Regrettably, all of the shortcoming’s in the court’s analyses are probably somewhat beside the point.  The California Supreme Court as a general matter is the ultimate judicial authority on the content or meaning of California law.  Thus, the innovative and problematic principle it articulated is an authoritative articulation of state law.  The Ninth Circuit and even the U.S. Supreme Court are generally not able to hold that state law means anything different.

That does not mean that the Ninth Circuit would be completely compelled to grant standing just because of what the California Supreme Court said today.  Footnote 7 of the court’s opinion notes that the authority to appeal in California state court litigation follows merely from being a party at trial, but also that the rule is different in federal court, where even a party must satisfy federal standing requirements to be able to take an appeal.  Footnote 27 says that SCOTUS’s “decision in Arizonans for Official English imposes no impediment to a state court‘s determination that, under state law, an initiative proponent has the authority to intervene as of right in an action in state court challenging the validity of an initiative measure.”  Taken together, this provides support for an argument and leaves room for the Ninth Circuit to conclude that, in federal court under federal law, today’s decision by the California Supreme Court does not dictate the conclusion that the Prop 8 Proponents do indeed have standing to appeal Judge Walker’s decision.

However, based on the argument before the Ninth Circuit last December, most observers do not think that Judge Reinhardt wants to hold that the proponents lack standing.  He was clearly frustrated with the possibility that he might not be able to reach the merits of the constitutional challenge to Prop 8 and instead might have to dismiss the appeal on the grounds that the Proponents lack standing to appeal.  If this reading is right, he may be looking for a reason to grant them such standing, and today’s California Supreme court decision may provide him just what he’s looking for.
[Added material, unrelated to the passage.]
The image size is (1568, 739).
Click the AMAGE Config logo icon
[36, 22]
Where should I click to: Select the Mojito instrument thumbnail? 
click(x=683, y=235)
If that is the case, the panel can be expected to rule on the constitutional questions fairly quickly (likely after allowing the parties to submit briefs on the significance of today’s opinion and perhaps after allowing argument).  Then, each side can be expected to ask SCOTUS to agree to review the case.  (It’s a matter of discretion whether SCOTUS accepts most appeals.)  Since neither the plaintiffs nor the Prop 8 Proponents wanted to have a factual trial in the first case, it is possibly but not highly likely that either side would ask for en banc review by a larger panel of eleven Ninth Circuit judges before asking SCOTUS to get in on the act.  If the Ninth Circuit does rule on the merits, then a narrower, California-specific equal protection holding that Prop 8 was unconstitutional would be less likely to be reversed by SCOTUS than a broader right-to-marry ruling that would invalidate marriage restrictions in 44 states.  Judge Walker’s opinion contained both kinds of rulings.  Only time, though not that much of it, will tell what kind of ruling the Ninth Circuit will make.